Eine neue Studie zeigt, dass echte und virtuelle Naturerfahrungen akute körperliche Leiden lindern können.
Naturerlebnisse können akute körperliche Schmerzen wirksam lindern – und dafür ist nicht einmal ein Aufenthalt im Freien nötig. Bereits das Anschauen von Naturvideos führt laut einer neuen Studie zu einer spürbaren Verbesserung. Die Forschungsarbeit wurde von einem Team der Universität Wien durchgeführt und im März dieses Jahres in der Fachzeitschrift Nature Communications veröffentlicht. Die Ergebnisse eröffnen vielversprechende Perspektiven für alternative Therapieansätze.
40 Jahre alte Studie als Basis
Die positive Wirkung der Natur auf die psychische Gesundheit ist gut belegt. Weniger bekannt ist jedoch, dass sie auch körperliche Beschwerden lindern kann. Schon 1984 zeigte eine Studie eines Forschungsteams aus Göteborg, dass sich Patient:innen nach einem chirurgischen Eingriff schneller erholten, wenn ihr Krankenzimmer Blick auf eine Grünfläche bot – im Vergleich zu einem Ausblick auf eine Ziegelmauer. Wie genau es dazu gekommen ist, konnten die Forscher:innen nicht erklären. Dies wollten die Wiener Wissenschaftler:innen ändern und nahmen die Studie als Basis für die Erforschung der Gründe dieser Erkenntnisse.
Die Forschungsgruppe entwickelte ein Experiment, bei dem die Gehirnaktivität von 49 Teilnehmer:innen mithilfe der funktionellen Magnetresonanztomografie (fMRT) gemessen wurde. Während der Messung sahen die Personen kurze Videos aus drei verschiedenen Umgebungen: einem Büro, einer belebten Stadt und der freien Natur. Gleichzeitig bekamen sie leichte Elektroschocks auf den Handrücken, um Schmerzen nachzuahmen.

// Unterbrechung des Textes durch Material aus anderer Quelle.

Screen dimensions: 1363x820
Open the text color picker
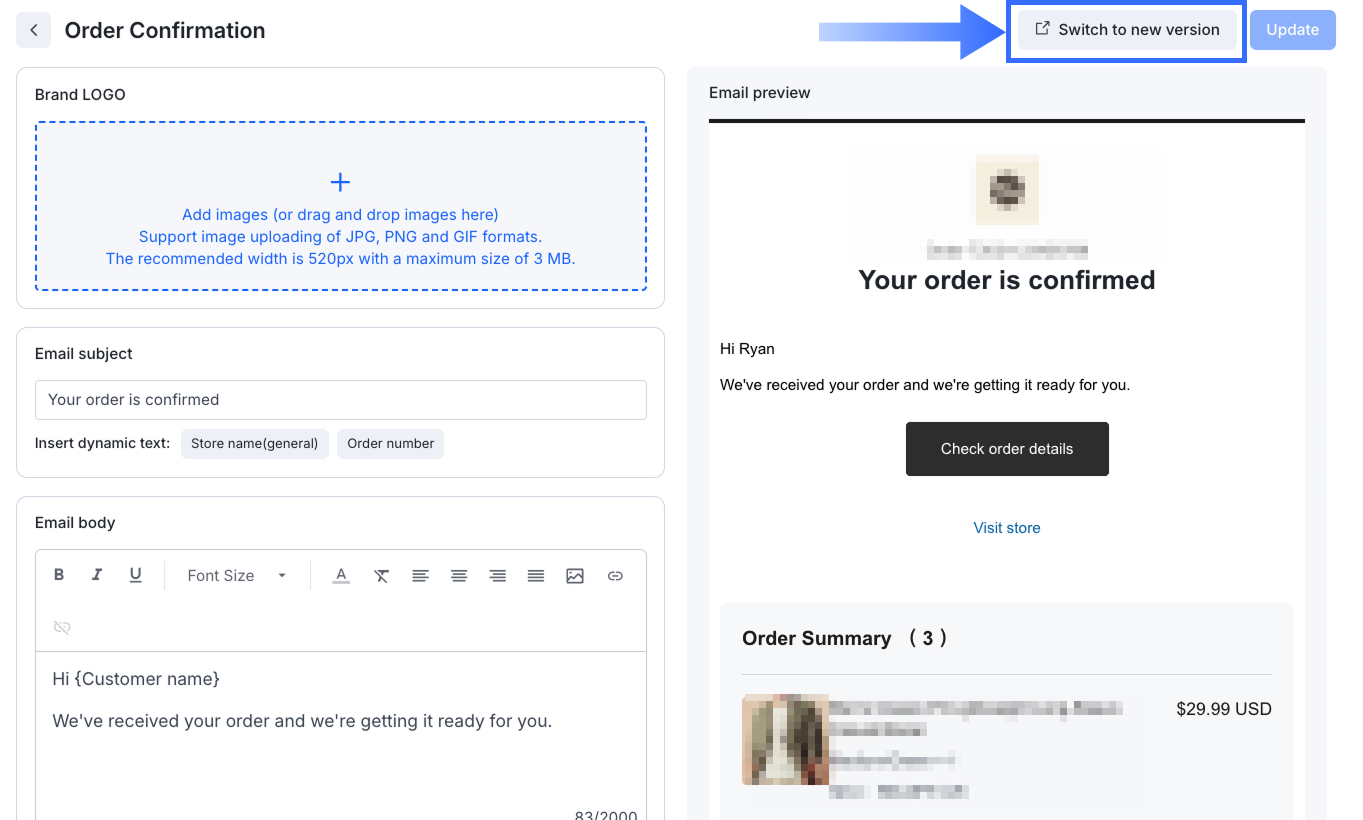[341, 576]

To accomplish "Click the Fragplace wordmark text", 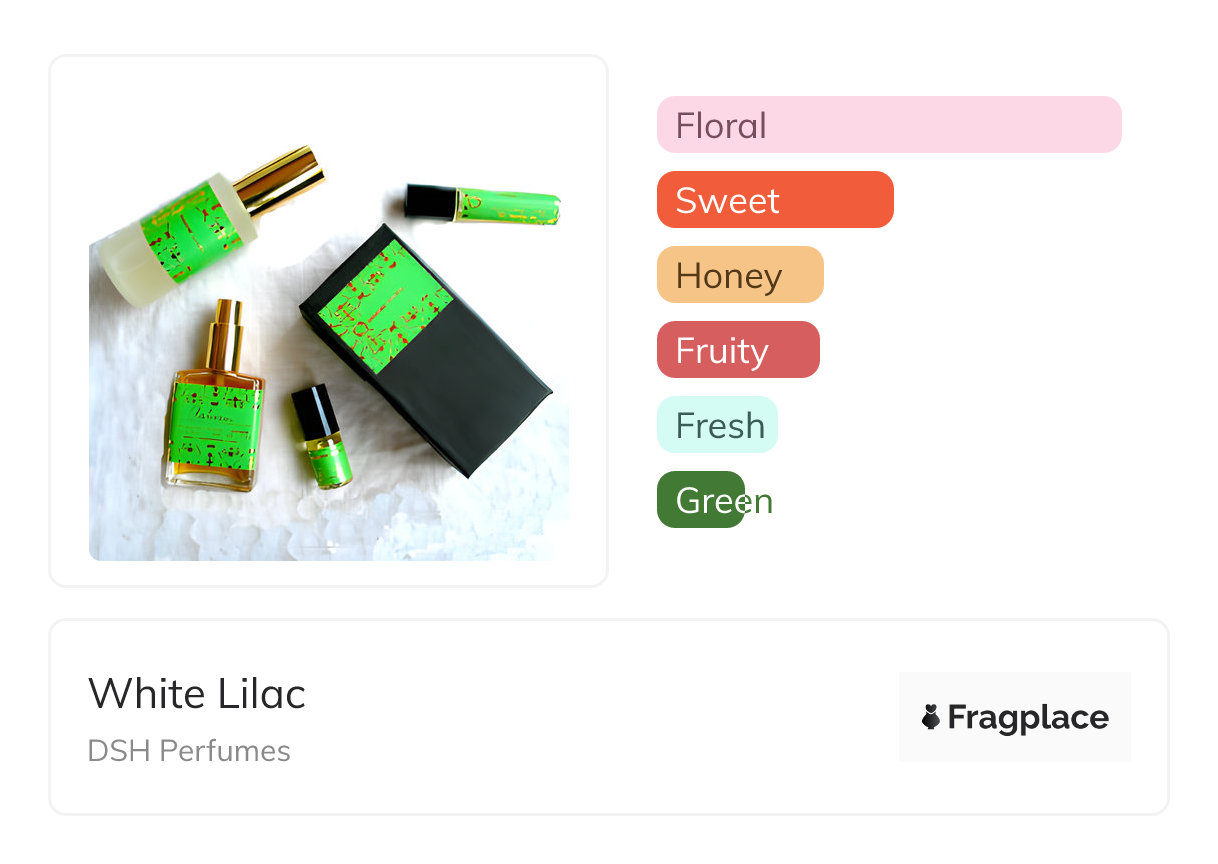I will click(1028, 717).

Wie Landschaften direkt auf unser Schmerzempfinden wirken
Die Teilnehmer:innen gaben an, beim Betrachten der Naturvideos weniger Schmerzen gespürt zu haben. Dieser subjektive Eindruck zeigte sich auch deutlich in den Gehirnscans: In den Bereichen, die für die Verarbeitung von Schmerz zuständig sind, war die Aktivität geringer als bei den anderen gezeigten Szenen. Besonders wichtig dabei: Die Naturvideos lösten messbare körperliche Reaktionen aus – anders als bei einem Placebo, bei dem lediglich emotionale Reaktionen eine Rolle spielen. Damit liefert die Studie erstmals Hinweise auf eine direkte körperliche Wirkung von Natur auf das Schmerzempfinden. Frühere Untersuchungen hatten vor allem psychologische Erklärungen für diesen Zusammenhang vermutet.
Beitrag zu nachhaltigen Therapieansätzen
Was bedeutet die Erkenntnis für die Realität? Werden Patient:innen bald Waldspaziergänge verschrieben bekommen? Wahrscheinlich nicht. Laut Erstautor Max Steiniger können Naturszenarien die Wirkung von Schmerzmittel nicht ersetzen. Eher geht es um ergänzende Details bei der Behandlung von Schmerzen. Daraus ergeben sich zahlreiche Einsatzmöglichkeiten – sowohl im Alltag als auch in der Medizin. Co-Autorin Simone Kühn kann sich zum Beispiel vorstellen, während einer Zahnbehandlung beruhigende Naturaufnahmen auf einem Bildschirm einzublenden. Diese könnten nicht nur die Schmerzempfindung, sondern auch die Angst der Patient:innen spürbar verringern.
Wenn auf der Arbeit mal wieder der Schädel brummt, kann sich der Gang in den Park nun also doppelt lohnen: Der Kopf wird frei – und schmerzt vielleicht weniger.